= Stored data =
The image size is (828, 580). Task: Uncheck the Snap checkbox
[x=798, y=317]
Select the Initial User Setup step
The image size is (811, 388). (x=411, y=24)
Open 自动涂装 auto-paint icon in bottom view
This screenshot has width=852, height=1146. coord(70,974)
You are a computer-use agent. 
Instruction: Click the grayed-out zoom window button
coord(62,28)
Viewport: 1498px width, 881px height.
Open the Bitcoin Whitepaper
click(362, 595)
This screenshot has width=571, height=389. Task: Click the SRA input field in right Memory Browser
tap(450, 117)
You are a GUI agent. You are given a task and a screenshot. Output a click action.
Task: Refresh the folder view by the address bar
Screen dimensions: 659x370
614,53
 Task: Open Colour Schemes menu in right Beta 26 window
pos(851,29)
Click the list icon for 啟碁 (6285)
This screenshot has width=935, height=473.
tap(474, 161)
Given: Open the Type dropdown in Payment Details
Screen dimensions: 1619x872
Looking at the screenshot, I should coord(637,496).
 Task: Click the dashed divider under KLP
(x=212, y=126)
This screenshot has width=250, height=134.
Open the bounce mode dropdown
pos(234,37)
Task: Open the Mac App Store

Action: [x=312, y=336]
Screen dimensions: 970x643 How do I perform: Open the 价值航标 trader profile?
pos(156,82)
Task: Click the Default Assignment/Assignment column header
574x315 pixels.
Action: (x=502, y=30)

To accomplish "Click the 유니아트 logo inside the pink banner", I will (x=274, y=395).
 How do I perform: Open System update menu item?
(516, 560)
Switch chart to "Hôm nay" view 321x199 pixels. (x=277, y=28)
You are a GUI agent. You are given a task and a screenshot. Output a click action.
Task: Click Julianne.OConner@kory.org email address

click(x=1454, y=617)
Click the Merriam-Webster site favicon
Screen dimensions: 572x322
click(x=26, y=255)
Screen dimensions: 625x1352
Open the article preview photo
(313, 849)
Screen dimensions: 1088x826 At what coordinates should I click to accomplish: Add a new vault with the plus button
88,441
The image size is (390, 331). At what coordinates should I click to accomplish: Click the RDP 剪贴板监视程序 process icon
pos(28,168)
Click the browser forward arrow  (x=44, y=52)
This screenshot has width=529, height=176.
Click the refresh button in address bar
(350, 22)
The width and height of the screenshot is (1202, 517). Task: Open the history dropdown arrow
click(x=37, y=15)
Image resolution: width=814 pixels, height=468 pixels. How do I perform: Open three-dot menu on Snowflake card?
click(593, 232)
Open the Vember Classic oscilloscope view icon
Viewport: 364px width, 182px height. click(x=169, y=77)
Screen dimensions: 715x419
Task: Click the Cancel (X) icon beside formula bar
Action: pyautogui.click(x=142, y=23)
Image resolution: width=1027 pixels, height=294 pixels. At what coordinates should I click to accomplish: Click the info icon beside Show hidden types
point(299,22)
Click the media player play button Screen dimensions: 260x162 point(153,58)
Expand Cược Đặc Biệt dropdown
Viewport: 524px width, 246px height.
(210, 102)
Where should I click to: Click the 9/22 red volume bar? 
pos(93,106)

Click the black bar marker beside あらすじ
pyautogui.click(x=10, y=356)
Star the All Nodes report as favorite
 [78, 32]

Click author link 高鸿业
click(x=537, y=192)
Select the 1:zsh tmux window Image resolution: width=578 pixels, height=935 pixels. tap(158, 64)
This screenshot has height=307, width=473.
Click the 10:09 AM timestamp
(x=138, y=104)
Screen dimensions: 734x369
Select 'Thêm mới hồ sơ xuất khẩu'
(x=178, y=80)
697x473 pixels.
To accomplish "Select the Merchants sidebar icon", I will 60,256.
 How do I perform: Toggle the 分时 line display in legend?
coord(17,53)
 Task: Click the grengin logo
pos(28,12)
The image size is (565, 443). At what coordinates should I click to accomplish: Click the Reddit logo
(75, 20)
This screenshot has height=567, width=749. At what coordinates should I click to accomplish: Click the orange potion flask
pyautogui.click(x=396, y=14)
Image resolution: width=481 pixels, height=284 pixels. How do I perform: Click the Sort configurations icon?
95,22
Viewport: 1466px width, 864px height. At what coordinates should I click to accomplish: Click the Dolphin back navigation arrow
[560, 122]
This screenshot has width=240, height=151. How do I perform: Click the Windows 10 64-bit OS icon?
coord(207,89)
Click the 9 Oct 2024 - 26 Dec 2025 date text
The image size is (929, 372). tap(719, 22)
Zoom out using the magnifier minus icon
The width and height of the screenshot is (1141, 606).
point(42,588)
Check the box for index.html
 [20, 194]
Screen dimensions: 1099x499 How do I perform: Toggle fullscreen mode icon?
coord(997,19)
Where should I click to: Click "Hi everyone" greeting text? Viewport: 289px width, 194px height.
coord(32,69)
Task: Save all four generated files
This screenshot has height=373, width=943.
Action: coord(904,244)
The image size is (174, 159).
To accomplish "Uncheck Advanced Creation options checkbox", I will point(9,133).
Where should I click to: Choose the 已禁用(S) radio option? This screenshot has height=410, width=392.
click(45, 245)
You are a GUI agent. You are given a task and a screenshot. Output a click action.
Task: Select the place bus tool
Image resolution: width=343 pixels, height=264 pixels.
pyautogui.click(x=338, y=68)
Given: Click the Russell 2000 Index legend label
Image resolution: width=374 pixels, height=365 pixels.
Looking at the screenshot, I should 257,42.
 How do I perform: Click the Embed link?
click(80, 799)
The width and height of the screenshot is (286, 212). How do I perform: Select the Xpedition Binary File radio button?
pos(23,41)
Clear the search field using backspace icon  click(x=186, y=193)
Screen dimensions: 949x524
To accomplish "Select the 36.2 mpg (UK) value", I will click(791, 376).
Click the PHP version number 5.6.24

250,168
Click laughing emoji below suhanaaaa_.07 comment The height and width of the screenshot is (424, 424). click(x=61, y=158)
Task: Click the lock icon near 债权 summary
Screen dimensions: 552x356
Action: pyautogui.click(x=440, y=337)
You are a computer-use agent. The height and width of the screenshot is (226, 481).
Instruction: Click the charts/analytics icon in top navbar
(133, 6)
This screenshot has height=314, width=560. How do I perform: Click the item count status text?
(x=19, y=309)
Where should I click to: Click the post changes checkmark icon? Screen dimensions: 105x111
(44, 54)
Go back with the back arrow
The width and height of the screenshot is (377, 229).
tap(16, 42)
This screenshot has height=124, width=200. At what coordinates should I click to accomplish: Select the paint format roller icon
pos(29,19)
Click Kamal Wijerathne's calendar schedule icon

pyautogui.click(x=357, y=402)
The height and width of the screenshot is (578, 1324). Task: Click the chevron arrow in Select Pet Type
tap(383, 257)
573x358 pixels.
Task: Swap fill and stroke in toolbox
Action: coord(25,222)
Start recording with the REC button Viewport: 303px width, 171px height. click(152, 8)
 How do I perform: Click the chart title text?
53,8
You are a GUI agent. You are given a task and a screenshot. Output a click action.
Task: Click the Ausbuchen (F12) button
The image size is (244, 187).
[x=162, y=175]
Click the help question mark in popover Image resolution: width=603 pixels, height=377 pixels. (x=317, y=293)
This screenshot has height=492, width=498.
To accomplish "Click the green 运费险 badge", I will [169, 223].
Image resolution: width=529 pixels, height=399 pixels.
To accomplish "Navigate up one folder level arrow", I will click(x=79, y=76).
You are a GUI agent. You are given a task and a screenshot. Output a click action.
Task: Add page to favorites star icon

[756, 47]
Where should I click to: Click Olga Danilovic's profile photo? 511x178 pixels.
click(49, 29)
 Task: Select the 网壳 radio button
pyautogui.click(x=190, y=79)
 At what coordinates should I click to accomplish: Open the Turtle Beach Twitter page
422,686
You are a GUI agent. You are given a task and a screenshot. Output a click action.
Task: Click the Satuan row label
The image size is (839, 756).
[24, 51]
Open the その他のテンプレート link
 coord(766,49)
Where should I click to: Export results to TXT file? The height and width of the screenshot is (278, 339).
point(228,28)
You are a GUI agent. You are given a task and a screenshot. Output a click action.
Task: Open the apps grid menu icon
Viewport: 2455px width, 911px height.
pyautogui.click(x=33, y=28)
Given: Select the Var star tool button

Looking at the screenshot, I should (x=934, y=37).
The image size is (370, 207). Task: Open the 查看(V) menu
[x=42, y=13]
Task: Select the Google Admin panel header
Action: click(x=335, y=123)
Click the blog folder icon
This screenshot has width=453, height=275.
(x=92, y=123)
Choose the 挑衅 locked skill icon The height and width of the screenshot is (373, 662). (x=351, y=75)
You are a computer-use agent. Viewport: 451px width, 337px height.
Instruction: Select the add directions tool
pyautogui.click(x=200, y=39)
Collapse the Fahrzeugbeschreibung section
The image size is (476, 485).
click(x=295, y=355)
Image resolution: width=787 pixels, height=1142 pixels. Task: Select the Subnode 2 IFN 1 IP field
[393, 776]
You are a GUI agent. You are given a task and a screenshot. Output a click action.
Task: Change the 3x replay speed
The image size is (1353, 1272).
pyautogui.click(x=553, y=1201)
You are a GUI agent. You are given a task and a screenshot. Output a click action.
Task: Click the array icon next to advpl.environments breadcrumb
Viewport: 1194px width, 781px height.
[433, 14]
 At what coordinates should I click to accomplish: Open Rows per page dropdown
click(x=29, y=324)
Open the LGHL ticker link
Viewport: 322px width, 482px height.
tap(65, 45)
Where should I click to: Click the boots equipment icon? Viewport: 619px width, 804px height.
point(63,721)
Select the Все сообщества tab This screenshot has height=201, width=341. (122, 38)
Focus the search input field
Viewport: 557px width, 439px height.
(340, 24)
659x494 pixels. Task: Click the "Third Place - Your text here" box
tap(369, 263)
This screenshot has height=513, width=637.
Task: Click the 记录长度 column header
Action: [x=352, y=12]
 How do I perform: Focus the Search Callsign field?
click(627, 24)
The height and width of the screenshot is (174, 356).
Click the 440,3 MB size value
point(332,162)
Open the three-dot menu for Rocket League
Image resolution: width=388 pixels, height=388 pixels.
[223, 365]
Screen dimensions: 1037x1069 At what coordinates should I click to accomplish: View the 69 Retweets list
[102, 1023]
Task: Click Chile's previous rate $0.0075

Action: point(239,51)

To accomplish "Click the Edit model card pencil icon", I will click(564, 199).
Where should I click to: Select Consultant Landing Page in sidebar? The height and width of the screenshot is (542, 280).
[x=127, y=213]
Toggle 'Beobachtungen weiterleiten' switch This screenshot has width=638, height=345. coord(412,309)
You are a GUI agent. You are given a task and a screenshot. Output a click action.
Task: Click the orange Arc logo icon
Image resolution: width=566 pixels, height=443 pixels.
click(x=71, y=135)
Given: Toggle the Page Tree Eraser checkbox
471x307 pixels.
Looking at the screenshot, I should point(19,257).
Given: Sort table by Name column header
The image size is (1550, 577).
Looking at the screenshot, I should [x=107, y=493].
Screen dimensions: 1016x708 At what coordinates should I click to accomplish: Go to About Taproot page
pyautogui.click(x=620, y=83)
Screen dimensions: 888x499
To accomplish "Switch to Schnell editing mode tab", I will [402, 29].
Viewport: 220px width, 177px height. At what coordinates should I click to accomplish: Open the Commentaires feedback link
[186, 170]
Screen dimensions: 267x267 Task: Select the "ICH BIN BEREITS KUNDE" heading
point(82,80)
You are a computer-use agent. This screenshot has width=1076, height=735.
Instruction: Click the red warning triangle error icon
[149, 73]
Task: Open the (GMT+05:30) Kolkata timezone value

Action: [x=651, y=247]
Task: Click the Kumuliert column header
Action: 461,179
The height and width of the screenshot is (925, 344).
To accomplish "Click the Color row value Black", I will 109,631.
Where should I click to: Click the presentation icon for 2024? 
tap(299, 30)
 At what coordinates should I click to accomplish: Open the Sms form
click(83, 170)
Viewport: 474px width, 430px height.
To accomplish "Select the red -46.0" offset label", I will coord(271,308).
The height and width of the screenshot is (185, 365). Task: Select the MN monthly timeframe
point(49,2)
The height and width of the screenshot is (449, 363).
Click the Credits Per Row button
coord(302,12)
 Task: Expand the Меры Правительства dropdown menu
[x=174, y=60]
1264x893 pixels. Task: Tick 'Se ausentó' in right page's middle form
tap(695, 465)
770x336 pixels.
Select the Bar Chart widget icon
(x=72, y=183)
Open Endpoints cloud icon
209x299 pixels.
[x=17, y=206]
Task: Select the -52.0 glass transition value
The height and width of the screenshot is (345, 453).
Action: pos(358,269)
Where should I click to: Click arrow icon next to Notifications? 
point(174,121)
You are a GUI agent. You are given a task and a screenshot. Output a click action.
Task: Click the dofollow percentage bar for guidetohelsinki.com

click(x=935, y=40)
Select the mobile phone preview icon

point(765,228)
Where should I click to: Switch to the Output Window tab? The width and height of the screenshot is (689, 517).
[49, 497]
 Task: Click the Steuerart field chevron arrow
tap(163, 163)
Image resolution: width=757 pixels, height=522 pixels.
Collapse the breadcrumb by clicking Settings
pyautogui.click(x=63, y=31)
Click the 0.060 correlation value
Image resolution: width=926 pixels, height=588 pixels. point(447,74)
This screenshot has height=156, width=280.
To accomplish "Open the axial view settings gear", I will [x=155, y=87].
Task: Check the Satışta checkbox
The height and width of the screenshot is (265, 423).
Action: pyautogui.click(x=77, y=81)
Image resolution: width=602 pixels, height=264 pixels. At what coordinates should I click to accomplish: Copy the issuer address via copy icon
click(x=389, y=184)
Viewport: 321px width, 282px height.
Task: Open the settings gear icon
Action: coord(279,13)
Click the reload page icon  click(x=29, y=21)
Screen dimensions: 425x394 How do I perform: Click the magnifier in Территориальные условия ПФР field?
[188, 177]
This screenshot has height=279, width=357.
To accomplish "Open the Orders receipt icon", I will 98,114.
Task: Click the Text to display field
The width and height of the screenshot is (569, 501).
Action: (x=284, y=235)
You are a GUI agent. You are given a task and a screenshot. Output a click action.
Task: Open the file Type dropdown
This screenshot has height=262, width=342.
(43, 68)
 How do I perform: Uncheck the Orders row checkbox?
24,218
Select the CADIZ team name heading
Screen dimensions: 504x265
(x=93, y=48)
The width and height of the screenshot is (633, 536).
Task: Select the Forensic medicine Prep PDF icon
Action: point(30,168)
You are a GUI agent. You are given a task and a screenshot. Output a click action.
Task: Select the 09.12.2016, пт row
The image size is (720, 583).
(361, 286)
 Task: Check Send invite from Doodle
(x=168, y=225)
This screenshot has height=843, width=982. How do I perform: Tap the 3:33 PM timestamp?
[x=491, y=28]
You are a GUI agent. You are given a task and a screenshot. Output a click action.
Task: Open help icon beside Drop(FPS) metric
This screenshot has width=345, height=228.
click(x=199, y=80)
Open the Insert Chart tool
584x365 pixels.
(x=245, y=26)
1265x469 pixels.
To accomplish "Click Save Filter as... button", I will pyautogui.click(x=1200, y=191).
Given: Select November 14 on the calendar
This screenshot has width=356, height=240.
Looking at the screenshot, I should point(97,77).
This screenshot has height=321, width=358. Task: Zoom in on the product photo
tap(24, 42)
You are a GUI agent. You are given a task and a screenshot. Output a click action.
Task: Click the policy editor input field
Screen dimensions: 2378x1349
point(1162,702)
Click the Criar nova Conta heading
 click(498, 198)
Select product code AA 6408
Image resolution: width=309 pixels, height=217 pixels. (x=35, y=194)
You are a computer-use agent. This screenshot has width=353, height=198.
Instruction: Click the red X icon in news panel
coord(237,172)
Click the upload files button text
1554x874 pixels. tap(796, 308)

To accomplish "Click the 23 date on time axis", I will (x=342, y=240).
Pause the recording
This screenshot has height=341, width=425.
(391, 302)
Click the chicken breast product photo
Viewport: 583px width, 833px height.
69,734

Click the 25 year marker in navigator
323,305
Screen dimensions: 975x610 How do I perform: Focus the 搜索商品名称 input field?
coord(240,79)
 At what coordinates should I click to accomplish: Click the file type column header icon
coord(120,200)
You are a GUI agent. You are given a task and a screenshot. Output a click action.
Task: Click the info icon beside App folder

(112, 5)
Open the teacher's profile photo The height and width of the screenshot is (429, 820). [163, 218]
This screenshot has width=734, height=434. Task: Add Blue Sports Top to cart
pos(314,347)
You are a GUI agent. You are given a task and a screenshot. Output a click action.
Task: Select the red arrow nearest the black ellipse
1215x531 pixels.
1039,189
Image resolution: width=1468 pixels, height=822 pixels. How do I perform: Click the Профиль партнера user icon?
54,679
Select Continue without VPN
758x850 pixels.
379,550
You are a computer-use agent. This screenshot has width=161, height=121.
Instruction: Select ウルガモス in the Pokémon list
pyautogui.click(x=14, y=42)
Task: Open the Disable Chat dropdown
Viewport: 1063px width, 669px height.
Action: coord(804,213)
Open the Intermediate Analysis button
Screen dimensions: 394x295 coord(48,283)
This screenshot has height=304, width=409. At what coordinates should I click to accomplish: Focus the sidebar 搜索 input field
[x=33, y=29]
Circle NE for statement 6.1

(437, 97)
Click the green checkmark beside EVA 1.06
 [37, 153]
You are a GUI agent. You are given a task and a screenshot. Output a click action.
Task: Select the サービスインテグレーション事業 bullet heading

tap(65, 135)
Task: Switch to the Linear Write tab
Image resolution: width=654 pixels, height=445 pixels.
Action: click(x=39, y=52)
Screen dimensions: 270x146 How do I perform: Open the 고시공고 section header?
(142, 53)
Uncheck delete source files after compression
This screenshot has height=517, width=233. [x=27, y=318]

= Prompt =
Across the entries above, work out the count of lines that hold the word "label", and state that number alone.

= Answer area =
3